─── Testo
Gli atti persecutori (c.d. stalking) sono puniti dall’articolo 612 bis del codice penale.
E’ punito chiunque minaccia o molesta taluno, con condotte reiterate, in modo tale da ingenerare un grave e duraturo stato di paura o ansia, oppure un timore fondato per la propria incolumità o per quella di un prossimo congiunto (o persona legata da relazione affettiva), oppure in modo tale da alterare le abitudini di vita della persona.
La pena è aumentata se il fatto è commesso con mezzi informatici, in danno del coniuge o ex coniuge, o di persona con cui si intrattiene, o si è avuta, una relazione affettiva. Le pene sono ulteriormente aumentate se la persona offesa è una donna in stato di gravidanza, o un minore, o un disabile.
──────
* [Consegne]
• A. Trascrivi il passo del testo sugli atti persecutori che inizia con "E’ punito chiunque" e prosegue fino a "o un disabile.".
• B. Rispondi in base al testo sugli atti persecutori:
(i) Quale articolo del codice penale punisce gli atti persecutori?
(ii) Di che tipo devono essere le condotte con cui si minaccia o si molesta?
(iii) In quali casi le pene sono ulteriormente aumentate?
• C. Secondo il testo sugli atti persecutori, quali effetti sulla persona devono produrre le minacce o molestie reiterate perché siano punite? Rispondi in una-tre frasi.
─── Dati forniti
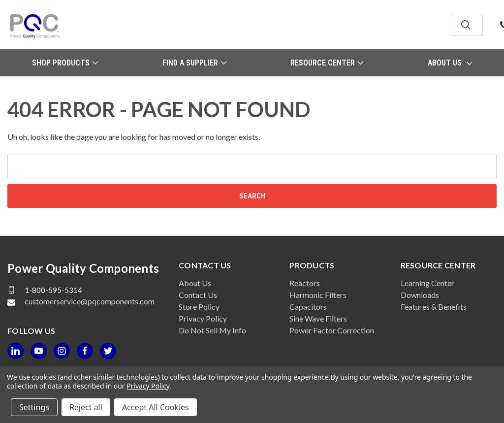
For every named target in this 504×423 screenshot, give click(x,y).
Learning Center (427, 283)
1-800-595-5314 (53, 290)
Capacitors (308, 306)
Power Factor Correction (332, 330)
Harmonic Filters (318, 294)
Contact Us (198, 294)
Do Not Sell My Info (212, 330)
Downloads (420, 294)
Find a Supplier (194, 63)
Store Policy (199, 306)
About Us (450, 63)
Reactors (305, 283)
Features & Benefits (434, 306)
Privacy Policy (203, 318)
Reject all (86, 407)
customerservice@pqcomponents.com (90, 301)
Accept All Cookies (156, 407)
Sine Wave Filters (318, 318)
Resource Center (327, 63)
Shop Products (65, 63)
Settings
──────
* [Soluzioni]
• A.
E’ punito chiunque minaccia o molesta taluno, con condotte reiterate, in modo tale da ingenerare un grave e duraturo stato di paura o ansia, oppure un timore fondato per la propria incolumità o per quella di un prossimo congiunto (o persona legata da relazione affettiva), oppure in modo tale da alterare le abitudini di vita della persona.
La pena è aumentata se il fatto è commesso con mezzi informatici, in danno del coniuge o ex coniuge, o di persona con cui si intrattiene, o si è avuta, una relazione affettiva. Le pene sono ulteriormente aumentate se la persona offesa è una donna in stato di gravidanza, o un minore, o un disabile.

• B.
(i) L'articolo 612 bis.
(ii) Condotte reiterate.
(iii) Quando la persona offesa è una donna in stato di gravidanza, un minore o un disabile.

• C. Devono ingenerare un grave e duraturo stato di paura o ansia, oppure un timore fondato per la propria incolumità o per quella di un prossimo congiunto o di una persona legata da relazione affettiva. In alternativa, basta che alterino le abitudini di vita della persona.